[Stored items from a collection]
━━━━━━━━━━━━━━━━

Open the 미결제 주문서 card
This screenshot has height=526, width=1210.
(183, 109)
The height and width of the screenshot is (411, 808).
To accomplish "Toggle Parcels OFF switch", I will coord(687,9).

━━━━━━━━━━━━━━━━

The expected output is the lines from the one with "The height and" through the end of the data, exactly as written and nothing more.

• EXPECTED ANSWER:
The height and width of the screenshot is (411, 808).
To accomplish "Toggle Parcels OFF switch", I will coord(687,9).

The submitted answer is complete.